The promises of WiEC

Any design engineer who has spent sufficient time in the embedded space is likely to be familiar with the promises of WiEC technologies. These varied in their boldness and scope, but some key terms were used by all WiEC technology promoters: low power, low cost, high reliability, high security, ease of design-in, and ease of use. Along with the technical promises came bold forecasts of rapid returns on investment – the vendors would sell hundreds of millions of units, customers would realise increased efficiencies and lower costs, and the world would be covered with small, low-power transceivers that connect everything to everything else.

 

Promises Vs. Reality

Unfortunately, a few years into the hype, no single wireless technology has delivered on all those promises. As so often happens in engineering, compromises have to be made - can one technology be equally suited to controlling the lights in a home and controlling a safety valve in a factory? Although promoters of some WiEC technologies did make that very promise, perhaps they over-promised. Perhaps the silicon and stack vendors under-delivered. Perhaps engineers should have not believed that any single technology could solve all problems.

 

Why the mismatch?

There are several discernable reasons for the failure to deliver. The first is that some target performance goals are fundamentally opposed to others.

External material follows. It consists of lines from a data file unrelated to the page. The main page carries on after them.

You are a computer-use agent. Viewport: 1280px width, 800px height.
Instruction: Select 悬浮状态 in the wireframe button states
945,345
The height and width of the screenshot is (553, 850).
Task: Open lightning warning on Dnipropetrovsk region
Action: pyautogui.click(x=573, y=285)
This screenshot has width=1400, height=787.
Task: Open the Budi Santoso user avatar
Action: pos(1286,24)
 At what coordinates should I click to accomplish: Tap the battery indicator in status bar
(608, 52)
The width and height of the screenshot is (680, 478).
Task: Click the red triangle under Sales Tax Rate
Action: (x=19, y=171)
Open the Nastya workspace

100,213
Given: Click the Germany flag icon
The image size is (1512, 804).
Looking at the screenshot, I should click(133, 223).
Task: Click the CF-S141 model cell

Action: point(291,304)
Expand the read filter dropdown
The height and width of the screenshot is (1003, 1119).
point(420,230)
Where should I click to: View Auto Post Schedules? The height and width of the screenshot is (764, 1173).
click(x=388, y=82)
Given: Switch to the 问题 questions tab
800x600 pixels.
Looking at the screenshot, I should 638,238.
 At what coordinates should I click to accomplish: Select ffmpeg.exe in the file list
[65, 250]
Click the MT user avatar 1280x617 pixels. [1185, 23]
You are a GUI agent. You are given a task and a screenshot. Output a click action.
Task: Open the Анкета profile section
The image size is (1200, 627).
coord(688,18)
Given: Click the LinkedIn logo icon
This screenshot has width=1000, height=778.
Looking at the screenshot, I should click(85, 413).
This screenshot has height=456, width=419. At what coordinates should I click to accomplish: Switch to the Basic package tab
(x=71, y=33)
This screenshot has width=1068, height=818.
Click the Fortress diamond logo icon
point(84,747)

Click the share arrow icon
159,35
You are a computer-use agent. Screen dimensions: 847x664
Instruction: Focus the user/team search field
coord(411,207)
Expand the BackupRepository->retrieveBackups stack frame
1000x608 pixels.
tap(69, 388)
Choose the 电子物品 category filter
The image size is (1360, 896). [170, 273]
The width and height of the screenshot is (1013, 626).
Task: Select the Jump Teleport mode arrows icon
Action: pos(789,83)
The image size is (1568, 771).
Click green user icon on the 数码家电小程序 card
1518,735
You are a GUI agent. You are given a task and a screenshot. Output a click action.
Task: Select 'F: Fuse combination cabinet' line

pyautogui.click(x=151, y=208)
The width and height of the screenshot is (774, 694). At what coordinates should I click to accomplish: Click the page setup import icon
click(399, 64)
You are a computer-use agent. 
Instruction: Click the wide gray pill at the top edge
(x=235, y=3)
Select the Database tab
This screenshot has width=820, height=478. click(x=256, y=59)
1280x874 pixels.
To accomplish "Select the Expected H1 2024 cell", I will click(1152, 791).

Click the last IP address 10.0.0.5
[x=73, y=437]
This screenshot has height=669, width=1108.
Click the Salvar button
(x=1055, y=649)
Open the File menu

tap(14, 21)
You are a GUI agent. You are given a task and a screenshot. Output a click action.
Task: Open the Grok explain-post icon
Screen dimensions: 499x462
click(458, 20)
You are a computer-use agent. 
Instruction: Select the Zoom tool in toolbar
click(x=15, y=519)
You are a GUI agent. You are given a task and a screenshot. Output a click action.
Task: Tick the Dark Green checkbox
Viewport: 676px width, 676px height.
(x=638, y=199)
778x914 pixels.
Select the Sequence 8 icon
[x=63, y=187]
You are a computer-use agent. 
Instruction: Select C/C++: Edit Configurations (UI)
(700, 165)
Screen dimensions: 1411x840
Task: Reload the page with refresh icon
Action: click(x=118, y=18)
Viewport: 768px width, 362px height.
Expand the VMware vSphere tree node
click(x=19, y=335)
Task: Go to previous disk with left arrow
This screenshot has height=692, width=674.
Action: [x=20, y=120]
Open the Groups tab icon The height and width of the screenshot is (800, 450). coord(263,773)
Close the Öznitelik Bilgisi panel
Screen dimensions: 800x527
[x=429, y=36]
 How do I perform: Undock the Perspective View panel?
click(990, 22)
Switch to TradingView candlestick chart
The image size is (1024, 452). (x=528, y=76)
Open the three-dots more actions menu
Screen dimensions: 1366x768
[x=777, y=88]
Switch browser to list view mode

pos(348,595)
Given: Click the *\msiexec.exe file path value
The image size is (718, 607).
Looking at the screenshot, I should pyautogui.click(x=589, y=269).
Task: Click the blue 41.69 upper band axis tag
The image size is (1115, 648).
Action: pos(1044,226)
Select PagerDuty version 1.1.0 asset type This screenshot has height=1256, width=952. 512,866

Consider low cost versus high reliability. Engineering a low-cost solution requires a holistic approach to reducing expenses. This might, for example, include reducing silicon size. To reduce silicon size it is necessary to make compromises in the transceiver architecture, thereby trading die size for reliability. The next cost-cutting step might be to trim the network stack in order to minimise the amount of code space needed in the processor running the RF transceiver. Slimming down the network stack would probably mean that intelligent features like complete node-to-node routing and network self-healing have to go in return for reduced silicon area.

Comparing low cost and high reliability provides only one example of the many concessions that have to be made when designing a wireless system, but it effectively illustrates the challenge.

 

The market contenders

Although there was no evidence to support the possibility of a grand unifying wireless technology, the initial response was the proliferation of a WiEC technologies promising to deliver just that.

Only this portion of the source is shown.